■ About this exercise ■
Would you transcribe the line that holds "Youtube (1061, 1496)", plus every line beneath it through the end of the data, exactly and with nothing added?

■ Task input ■
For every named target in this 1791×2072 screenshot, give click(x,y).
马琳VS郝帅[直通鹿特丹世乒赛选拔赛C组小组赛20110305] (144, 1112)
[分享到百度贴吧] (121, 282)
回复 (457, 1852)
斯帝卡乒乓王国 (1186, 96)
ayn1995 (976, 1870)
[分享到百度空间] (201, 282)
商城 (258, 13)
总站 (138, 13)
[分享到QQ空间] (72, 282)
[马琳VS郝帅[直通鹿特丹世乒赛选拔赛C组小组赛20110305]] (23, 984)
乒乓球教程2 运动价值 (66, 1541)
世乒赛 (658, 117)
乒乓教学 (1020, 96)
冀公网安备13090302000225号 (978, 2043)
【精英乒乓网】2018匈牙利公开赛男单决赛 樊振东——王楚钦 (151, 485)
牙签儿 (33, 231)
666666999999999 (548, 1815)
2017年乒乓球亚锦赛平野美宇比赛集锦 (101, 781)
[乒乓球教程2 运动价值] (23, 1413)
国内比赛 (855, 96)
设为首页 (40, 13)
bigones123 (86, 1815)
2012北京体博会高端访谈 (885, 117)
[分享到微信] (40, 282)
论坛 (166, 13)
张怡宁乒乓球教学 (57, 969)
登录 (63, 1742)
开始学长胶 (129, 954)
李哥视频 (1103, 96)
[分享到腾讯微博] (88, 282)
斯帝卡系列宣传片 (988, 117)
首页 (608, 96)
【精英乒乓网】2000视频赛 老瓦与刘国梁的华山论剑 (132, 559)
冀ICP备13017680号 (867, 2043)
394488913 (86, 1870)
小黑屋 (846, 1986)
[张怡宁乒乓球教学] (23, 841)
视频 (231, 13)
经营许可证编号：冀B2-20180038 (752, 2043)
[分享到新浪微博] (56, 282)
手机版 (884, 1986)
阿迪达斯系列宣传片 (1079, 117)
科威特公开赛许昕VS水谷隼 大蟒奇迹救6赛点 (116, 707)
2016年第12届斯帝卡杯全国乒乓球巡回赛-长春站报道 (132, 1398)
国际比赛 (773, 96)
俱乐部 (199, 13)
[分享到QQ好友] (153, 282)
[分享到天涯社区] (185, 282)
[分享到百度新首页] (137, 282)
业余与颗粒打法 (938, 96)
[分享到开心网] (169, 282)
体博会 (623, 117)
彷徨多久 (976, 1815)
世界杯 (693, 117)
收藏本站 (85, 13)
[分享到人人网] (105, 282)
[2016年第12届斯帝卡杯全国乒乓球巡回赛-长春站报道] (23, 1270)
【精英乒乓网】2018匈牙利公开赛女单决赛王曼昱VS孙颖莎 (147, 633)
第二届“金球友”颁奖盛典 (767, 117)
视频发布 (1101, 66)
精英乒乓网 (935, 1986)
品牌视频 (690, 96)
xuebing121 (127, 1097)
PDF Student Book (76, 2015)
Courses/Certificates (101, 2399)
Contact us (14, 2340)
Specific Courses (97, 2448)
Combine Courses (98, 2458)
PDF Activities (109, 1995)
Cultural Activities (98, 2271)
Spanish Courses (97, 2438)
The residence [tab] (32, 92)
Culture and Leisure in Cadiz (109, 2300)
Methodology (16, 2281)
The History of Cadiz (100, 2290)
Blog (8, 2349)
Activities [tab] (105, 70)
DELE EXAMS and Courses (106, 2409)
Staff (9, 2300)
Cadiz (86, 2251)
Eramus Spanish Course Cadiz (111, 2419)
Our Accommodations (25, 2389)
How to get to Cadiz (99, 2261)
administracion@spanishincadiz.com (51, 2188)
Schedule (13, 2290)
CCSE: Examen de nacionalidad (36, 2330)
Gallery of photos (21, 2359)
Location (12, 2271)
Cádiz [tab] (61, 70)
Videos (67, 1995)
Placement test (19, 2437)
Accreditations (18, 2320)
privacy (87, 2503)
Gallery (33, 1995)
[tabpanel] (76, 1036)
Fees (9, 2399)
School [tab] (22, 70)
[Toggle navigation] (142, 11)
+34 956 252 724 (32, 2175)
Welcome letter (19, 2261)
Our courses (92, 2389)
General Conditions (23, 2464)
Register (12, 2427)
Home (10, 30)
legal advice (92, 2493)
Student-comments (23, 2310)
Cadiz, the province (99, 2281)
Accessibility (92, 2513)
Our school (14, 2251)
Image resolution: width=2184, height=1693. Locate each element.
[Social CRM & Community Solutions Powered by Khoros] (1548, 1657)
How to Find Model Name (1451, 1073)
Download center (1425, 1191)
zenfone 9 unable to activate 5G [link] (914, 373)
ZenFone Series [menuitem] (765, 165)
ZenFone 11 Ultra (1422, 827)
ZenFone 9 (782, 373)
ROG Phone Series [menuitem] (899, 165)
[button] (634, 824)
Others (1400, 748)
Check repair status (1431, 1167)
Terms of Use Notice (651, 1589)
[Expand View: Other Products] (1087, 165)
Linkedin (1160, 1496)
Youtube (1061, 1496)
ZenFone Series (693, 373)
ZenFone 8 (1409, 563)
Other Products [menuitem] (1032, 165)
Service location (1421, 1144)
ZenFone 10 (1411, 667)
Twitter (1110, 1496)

■ Solution to this exercise ■
Youtube (1061, 1496)
ZenFone Series (693, 373)
ZenFone 8 (1409, 563)
Other Products [menuitem] (1032, 165)
Service location (1421, 1144)
ZenFone 10 (1411, 667)
Twitter (1110, 1496)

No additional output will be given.